━━ The records ━━

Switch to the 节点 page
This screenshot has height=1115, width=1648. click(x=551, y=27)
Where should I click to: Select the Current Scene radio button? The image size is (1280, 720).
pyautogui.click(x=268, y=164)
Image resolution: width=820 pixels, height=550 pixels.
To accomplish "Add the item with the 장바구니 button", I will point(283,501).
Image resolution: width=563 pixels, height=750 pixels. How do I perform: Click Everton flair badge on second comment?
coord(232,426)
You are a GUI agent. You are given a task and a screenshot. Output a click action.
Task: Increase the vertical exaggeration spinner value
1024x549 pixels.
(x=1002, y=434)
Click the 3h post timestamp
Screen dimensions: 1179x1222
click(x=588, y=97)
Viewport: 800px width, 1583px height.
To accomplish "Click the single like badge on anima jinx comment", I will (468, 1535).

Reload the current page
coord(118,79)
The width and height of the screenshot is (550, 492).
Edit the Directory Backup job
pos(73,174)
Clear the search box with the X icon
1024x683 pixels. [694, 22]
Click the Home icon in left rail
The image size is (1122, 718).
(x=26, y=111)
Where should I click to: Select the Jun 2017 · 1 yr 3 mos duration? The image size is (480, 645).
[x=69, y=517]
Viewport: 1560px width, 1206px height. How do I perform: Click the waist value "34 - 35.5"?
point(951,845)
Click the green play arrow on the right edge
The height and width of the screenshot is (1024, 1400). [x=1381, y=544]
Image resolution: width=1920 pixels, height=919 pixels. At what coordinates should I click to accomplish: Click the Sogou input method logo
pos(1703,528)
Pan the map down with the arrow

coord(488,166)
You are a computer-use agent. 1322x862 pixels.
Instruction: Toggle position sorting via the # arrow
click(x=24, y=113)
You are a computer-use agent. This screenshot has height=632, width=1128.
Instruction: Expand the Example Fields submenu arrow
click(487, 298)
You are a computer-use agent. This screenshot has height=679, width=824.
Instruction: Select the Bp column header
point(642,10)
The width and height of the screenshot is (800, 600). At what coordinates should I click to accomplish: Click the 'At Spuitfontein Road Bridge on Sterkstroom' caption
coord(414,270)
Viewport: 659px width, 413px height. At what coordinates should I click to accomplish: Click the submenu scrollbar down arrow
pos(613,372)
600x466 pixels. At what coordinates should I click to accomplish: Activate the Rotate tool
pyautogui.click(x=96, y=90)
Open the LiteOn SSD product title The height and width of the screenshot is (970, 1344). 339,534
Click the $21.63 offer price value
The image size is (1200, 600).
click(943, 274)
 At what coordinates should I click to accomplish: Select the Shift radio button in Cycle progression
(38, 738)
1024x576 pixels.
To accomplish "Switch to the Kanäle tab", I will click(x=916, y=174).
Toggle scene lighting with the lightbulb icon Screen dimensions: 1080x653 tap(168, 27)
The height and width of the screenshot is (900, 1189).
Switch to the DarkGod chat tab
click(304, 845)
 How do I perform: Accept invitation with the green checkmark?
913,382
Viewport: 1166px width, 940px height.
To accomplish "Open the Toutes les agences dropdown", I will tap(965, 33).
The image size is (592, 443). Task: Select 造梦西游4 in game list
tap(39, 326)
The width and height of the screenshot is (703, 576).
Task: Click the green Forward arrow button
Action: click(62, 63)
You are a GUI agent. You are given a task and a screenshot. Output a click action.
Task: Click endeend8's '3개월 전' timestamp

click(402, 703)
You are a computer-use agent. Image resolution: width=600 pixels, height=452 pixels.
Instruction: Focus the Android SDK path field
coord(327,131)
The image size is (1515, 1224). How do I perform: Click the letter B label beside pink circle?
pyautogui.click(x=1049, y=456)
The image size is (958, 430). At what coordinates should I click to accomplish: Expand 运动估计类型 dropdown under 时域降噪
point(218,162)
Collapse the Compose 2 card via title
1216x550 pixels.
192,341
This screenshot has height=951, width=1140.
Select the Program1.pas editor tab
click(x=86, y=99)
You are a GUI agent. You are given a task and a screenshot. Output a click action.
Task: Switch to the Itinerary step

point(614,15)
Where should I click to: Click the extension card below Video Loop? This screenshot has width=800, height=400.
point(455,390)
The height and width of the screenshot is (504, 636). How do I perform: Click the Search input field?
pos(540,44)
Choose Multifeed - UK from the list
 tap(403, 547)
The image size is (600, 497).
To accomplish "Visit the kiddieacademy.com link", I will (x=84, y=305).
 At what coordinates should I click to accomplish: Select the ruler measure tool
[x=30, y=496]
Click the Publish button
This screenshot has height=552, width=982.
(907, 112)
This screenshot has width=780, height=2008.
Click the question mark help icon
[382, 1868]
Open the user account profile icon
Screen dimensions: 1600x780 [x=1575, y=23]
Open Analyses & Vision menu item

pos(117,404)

━━━

> _Your task_
Copy every line of the listing, exact to the last character.

> _Response to the task_
Switch to the 节点 page
This screenshot has height=1115, width=1648. click(x=551, y=27)
Where should I click to: Select the Current Scene radio button? The image size is (1280, 720).
pyautogui.click(x=268, y=164)
Image resolution: width=820 pixels, height=550 pixels.
To accomplish "Add the item with the 장바구니 button", I will point(283,501).
Image resolution: width=563 pixels, height=750 pixels. How do I perform: Click Everton flair badge on second comment?
coord(232,426)
You are a GUI agent. You are given a task and a screenshot. Output a click action.
Task: Increase the vertical exaggeration spinner value
1024x549 pixels.
(x=1002, y=434)
Click the 3h post timestamp
Screen dimensions: 1179x1222
click(x=588, y=97)
Viewport: 800px width, 1583px height.
To accomplish "Click the single like badge on anima jinx comment", I will (468, 1535).

Reload the current page
coord(118,79)
The width and height of the screenshot is (550, 492).
Edit the Directory Backup job
pos(73,174)
Clear the search box with the X icon
1024x683 pixels. [694, 22]
Click the Home icon in left rail
The image size is (1122, 718).
(x=26, y=111)
Where should I click to: Select the Jun 2017 · 1 yr 3 mos duration? The image size is (480, 645).
[x=69, y=517]
Viewport: 1560px width, 1206px height. How do I perform: Click the waist value "34 - 35.5"?
point(951,845)
Click the green play arrow on the right edge
The height and width of the screenshot is (1024, 1400). [x=1381, y=544]
Image resolution: width=1920 pixels, height=919 pixels. At what coordinates should I click to accomplish: Click the Sogou input method logo
pos(1703,528)
Pan the map down with the arrow

coord(488,166)
You are a computer-use agent. 1322x862 pixels.
Instruction: Toggle position sorting via the # arrow
click(x=24, y=113)
You are a computer-use agent. This screenshot has height=632, width=1128.
Instruction: Expand the Example Fields submenu arrow
click(487, 298)
You are a computer-use agent. This screenshot has height=679, width=824.
Instruction: Select the Bp column header
point(642,10)
The width and height of the screenshot is (800, 600). At what coordinates should I click to accomplish: Click the 'At Spuitfontein Road Bridge on Sterkstroom' caption
coord(414,270)
Viewport: 659px width, 413px height. At what coordinates should I click to accomplish: Click the submenu scrollbar down arrow
pos(613,372)
600x466 pixels. At what coordinates should I click to accomplish: Activate the Rotate tool
pyautogui.click(x=96, y=90)
Open the LiteOn SSD product title The height and width of the screenshot is (970, 1344). 339,534
Click the $21.63 offer price value
The image size is (1200, 600).
click(943, 274)
 At what coordinates should I click to accomplish: Select the Shift radio button in Cycle progression
(38, 738)
1024x576 pixels.
To accomplish "Switch to the Kanäle tab", I will click(x=916, y=174).
Toggle scene lighting with the lightbulb icon Screen dimensions: 1080x653 tap(168, 27)
The height and width of the screenshot is (900, 1189).
Switch to the DarkGod chat tab
click(304, 845)
 How do I perform: Accept invitation with the green checkmark?
913,382
Viewport: 1166px width, 940px height.
To accomplish "Open the Toutes les agences dropdown", I will tap(965, 33).
The image size is (592, 443). Task: Select 造梦西游4 in game list
tap(39, 326)
The width and height of the screenshot is (703, 576).
Task: Click the green Forward arrow button
Action: click(62, 63)
You are a GUI agent. You are given a task and a screenshot. Output a click action.
Task: Click endeend8's '3개월 전' timestamp

click(402, 703)
You are a computer-use agent. Image resolution: width=600 pixels, height=452 pixels.
Instruction: Focus the Android SDK path field
coord(327,131)
The image size is (1515, 1224). How do I perform: Click the letter B label beside pink circle?
pyautogui.click(x=1049, y=456)
The image size is (958, 430). At what coordinates should I click to accomplish: Expand 运动估计类型 dropdown under 时域降噪
point(218,162)
Collapse the Compose 2 card via title
1216x550 pixels.
192,341
This screenshot has height=951, width=1140.
Select the Program1.pas editor tab
click(x=86, y=99)
You are a GUI agent. You are given a task and a screenshot. Output a click action.
Task: Switch to the Itinerary step

point(614,15)
Where should I click to: Click the extension card below Video Loop? This screenshot has width=800, height=400.
point(455,390)
The height and width of the screenshot is (504, 636). How do I perform: Click the Search input field?
pos(540,44)
Choose Multifeed - UK from the list
 tap(403, 547)
The image size is (600, 497).
To accomplish "Visit the kiddieacademy.com link", I will (x=84, y=305).
 At what coordinates should I click to accomplish: Select the ruler measure tool
[x=30, y=496]
Click the Publish button
This screenshot has height=552, width=982.
(907, 112)
This screenshot has width=780, height=2008.
Click the question mark help icon
[382, 1868]
Open the user account profile icon
Screen dimensions: 1600x780 [x=1575, y=23]
Open Analyses & Vision menu item

pos(117,404)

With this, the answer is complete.